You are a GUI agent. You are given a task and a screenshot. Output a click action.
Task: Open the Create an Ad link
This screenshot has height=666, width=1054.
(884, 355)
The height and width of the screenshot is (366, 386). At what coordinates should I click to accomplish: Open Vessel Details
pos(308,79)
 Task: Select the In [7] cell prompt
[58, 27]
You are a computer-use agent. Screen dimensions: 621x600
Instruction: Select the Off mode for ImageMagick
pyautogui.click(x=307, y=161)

---

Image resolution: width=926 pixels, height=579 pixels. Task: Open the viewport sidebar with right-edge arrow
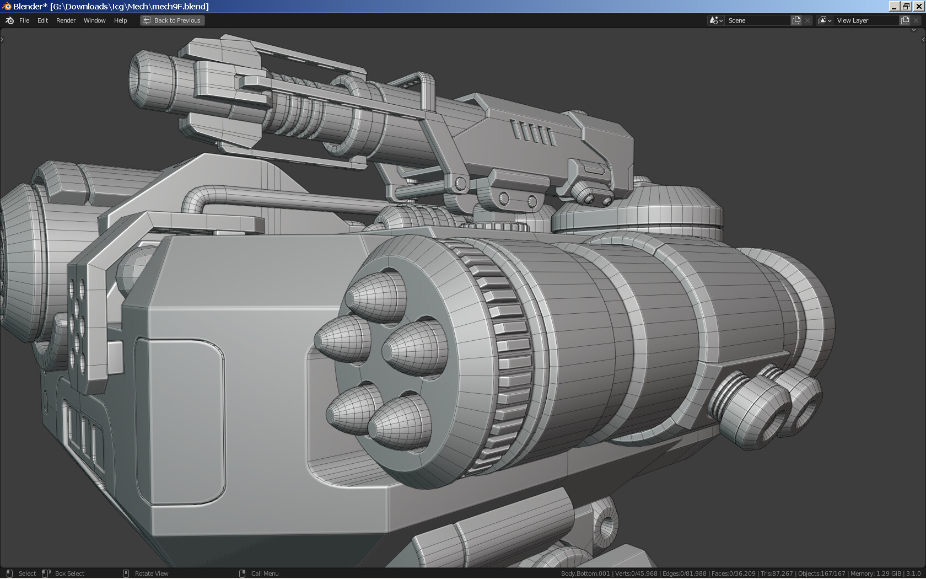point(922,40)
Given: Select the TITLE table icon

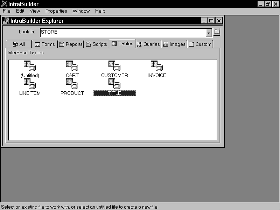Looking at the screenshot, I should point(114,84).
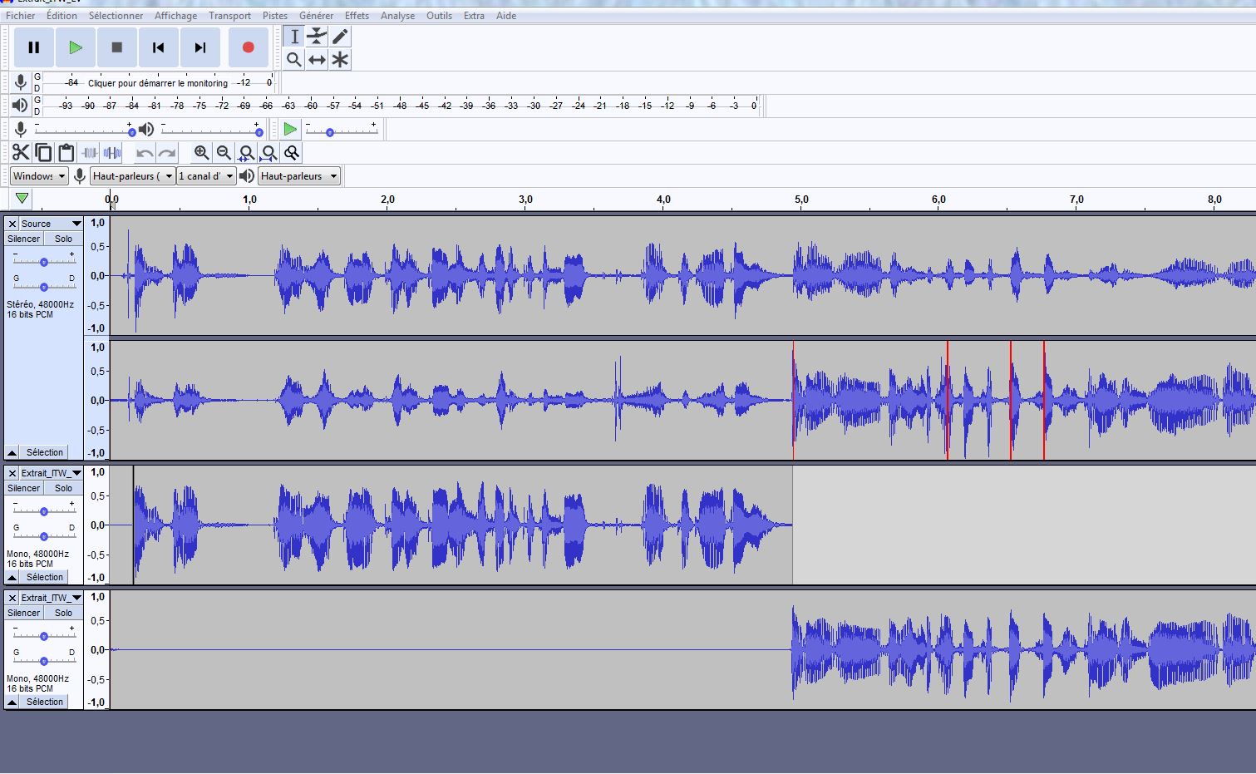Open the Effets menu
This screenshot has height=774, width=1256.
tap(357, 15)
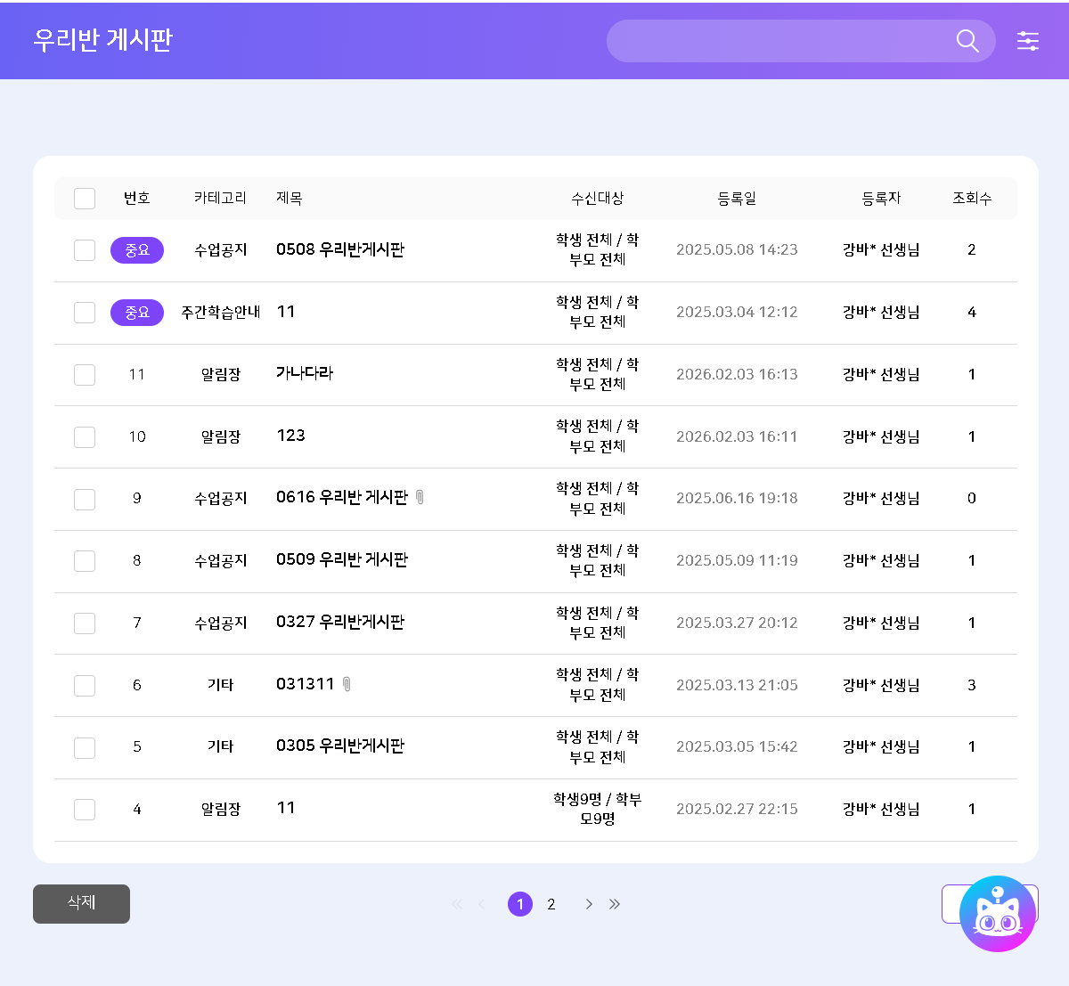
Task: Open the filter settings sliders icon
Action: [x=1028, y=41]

--

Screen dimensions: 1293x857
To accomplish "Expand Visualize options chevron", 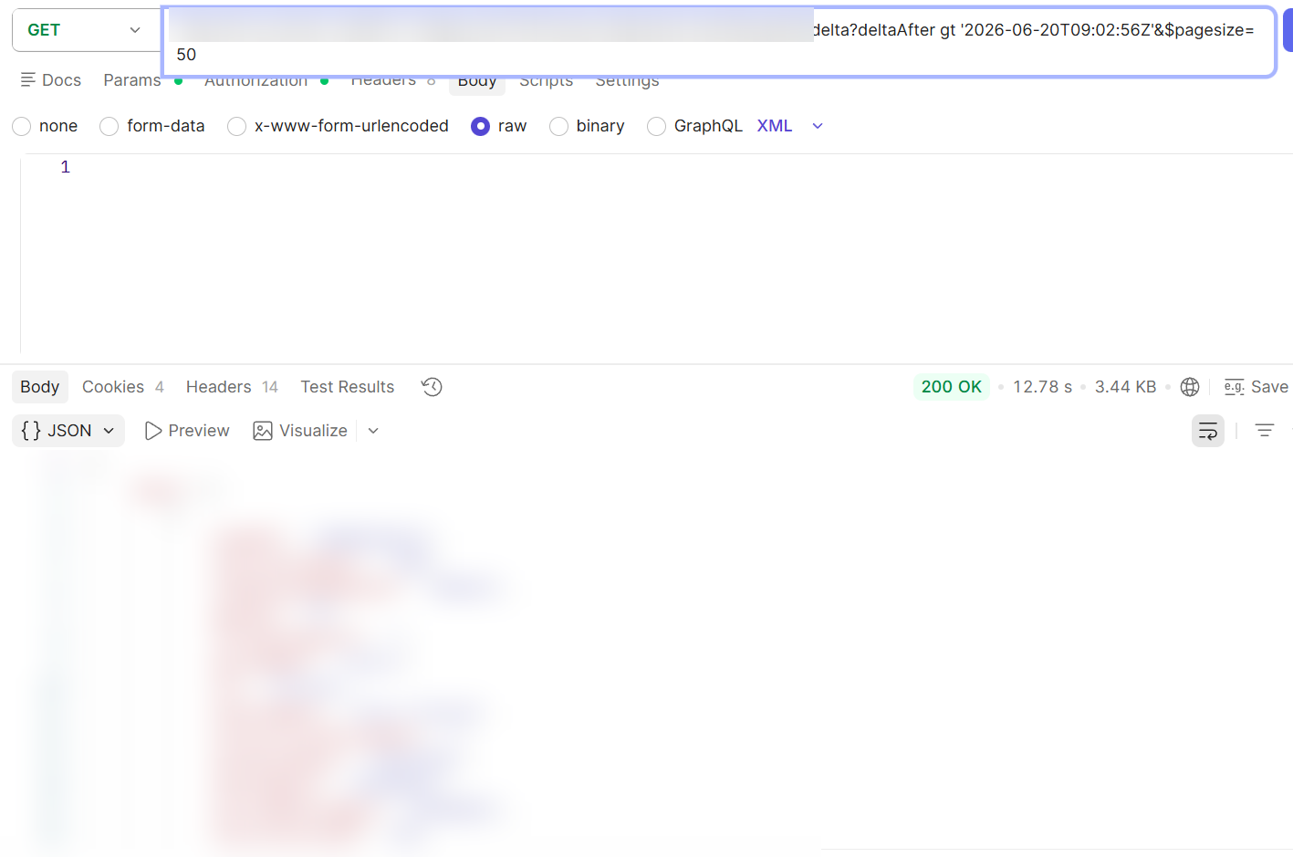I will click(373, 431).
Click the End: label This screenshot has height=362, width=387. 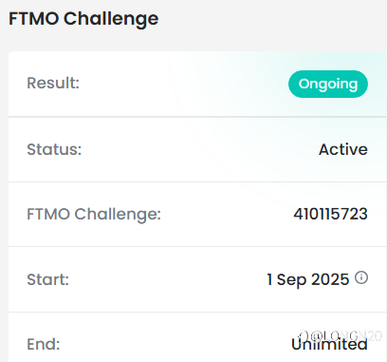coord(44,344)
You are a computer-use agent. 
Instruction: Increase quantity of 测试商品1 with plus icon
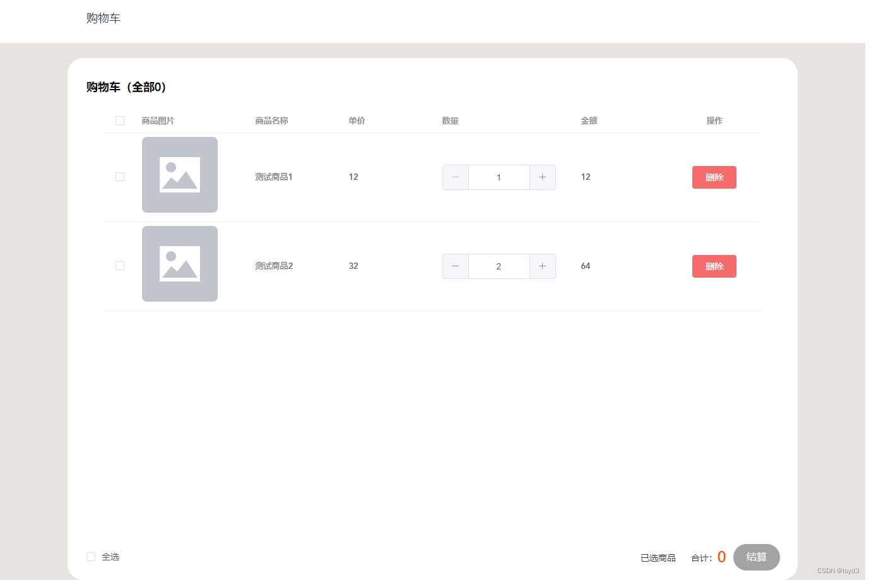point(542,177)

Exercise requirements >>
Format the lines above, from the line containing "You are a GUI" through the line containing "pyautogui.click(x=307, y=161)", as a Markdown table with columns Row and Line. Number each row and leave out blank lines.

Reply >>
| Row | Line |
|---|---|
| 1 | You are a GUI agent. You are given a task and a screenshot. Output a click action. |
| 2 | Task: Open the Create an Ad link |
| 3 | This screenshot has height=666, width=1054. |
| 4 | (884, 355) |
| 5 | The height and width of the screenshot is (366, 386). At what coordinates should I click to accomplish: Open Vessel Details |
| 6 | pos(308,79) |
| 7 |  Task: Select the In [7] cell prompt |
| 8 | [58, 27] |
| 9 | You are a computer-use agent. Screen dimensions: 621x600 |
| 10 | Instruction: Select the Off mode for ImageMagick |
| 11 | pyautogui.click(x=307, y=161) |